Le saint salue le chanoine

Un monde fou à l’occasion de cette Saint-Nicolas bulloise, qui marquait également le début des célébrations du cinquantième anniversaire de l’abbé Bovet. Un concert de belle qualité, original dans ses choix, a lancé la fête. Et Saint-Nicolas est venu rappeler les mérites du musicien.

C’est à chaque manifestation le même scénario ! L’église de Bulle a été prise d’assaut, dimanche après-midi, lors du concert inaugural de l’année Bovet. Tribunes bondées, choeur occupé, allées envahies : de mémoire de jeune sacristain, on n’avait jamais vu ça ! Que venaient chercher ces 1300 personnes agglutinées dans cet édifice trop petit ? Des odeurs de Noël, des mélodies connues, des souvenirs musicaux ? Un certain goût de l’enfance probablement.

Le grand Saint-Nicolas, venu saluer la foule, n’était pas étranger à l’ambiance particulière de ce concert. Accompagné de sa cohorte de Flonflons, il a rappelé les mérites de Joseph Bovet, ce musicien dont la capacité de rassemblement ne semble pas éteinte. Plusieurs notabilités avaient d’ailleurs répondu à l’invitation, parmi lesquelles le conseiller fédéral Joseph Deiss.

Les noëls de Bovet ont la saveur des « biscômes au miel du paradis », pour reprendre la formule chère à l’évêque de Myre. Ils possèdent cette naïveté qui caresse les coeurs, cette poésie naturelle qui touche à l’universel. Les enfants de La Voix du Gibloux, dirigés par Jocelyne Vonlanthen, se sont glissés avec habileté dans ces mélodies de sucre d’orge. Les petits chanteurs ont rendu toute la délicatesse de La berceuse des vieux bergers, la fragilité des Bergers, la tendresse éthérée des Pastoureaux. De voix bien posées, une musicalité généreuse, et le miracle qui opère, dans une mise en scène, sobre, de ce mystère de la Nativité.

Une écriture recherchée

Avec le groupe Mon Pays, que dirige Pierre-André Bugnard, on entrait dans un répertoire plus travaillé, sur ces poèmes de Maurice Zermatten aux résonances bien datées. L’écriture musicale est souvent recherchée : c’est le cas de l’Etoile de Noël, où voix masculines et féminines font dans la dentelle, et de Noël, où une superbe mélodie emmène l’auditeur au coeur de la « nuit du miracle ».
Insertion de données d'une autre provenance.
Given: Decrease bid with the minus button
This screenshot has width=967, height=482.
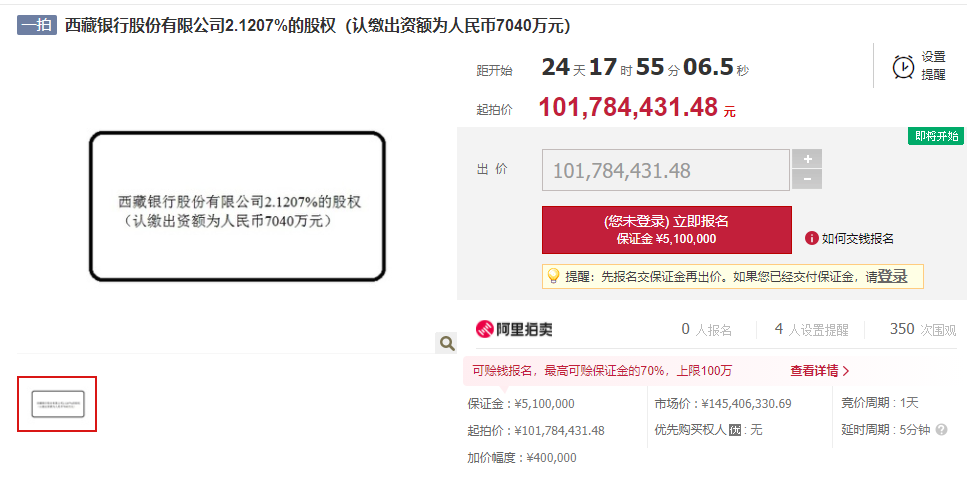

Admirable de cohésion, de justesse et de musicalité, L’Accroche-Choeur, de Fribourg, a fait forte impression dans le panorama qu’il a dessiné de ces noëls bovétiens. Le chef Jean-Claude Fasel ne s’est pas contenté de soigner la forme, il a réussi à restituer la vérité intérieure de ces pages. Contrairement aux apparences, ces partitions de Bovet ne sont pas d’une interprétation aisée. Leur facture harmonique souvent simple exige une impeccable transparence, leur ligne mélodique appelle un vrai sens du phrasé.

Jean-Claude Fasel a su toucher le coeur vibrant de ces musiques. C’est particulièrement le cas avec cette admirable Chanson de l’Alpe, une pierre finement ciselée, dont les chanteurs ont éclairé toutes les faces avec sensibilité. Même les « tubes » comme Pê vê la miné, Aux pâtres solitaires ou nuit brillante sonnent avec justesse, dépouillés de tout leur apparat festif.

L’intérêt de ce concert bullois résidait également dans la « renaissance » de compositions moins connues ou complètement oubliées. L’Accroche-Choeur a sorti du purgatoire le Cantique de Noël, aux teintes assez tristes, le Pourquoi sommeiller, à la ligne transparente ou le Tsalandè, que le ténor Olivier Despont a rendu dans toute sa noblesse. Etonnante composition encore que ce Noël de Grandvillard, tiré du festival composé en 1935 pour ce village, et qui, dans sa structure plus complexe et ses harmonies plus riches, témoigne d’un autre Bovet, compositeur à la recherche d’un style plus classique.

La nuit s’était déjà installée lorsque la foule retrouva les rues de la ville pour rejoindre Saint-Nicolas. Sur l’esplanade du château, à la lumière des projecteurs, la magie jouait quelques instants encore les prolongations.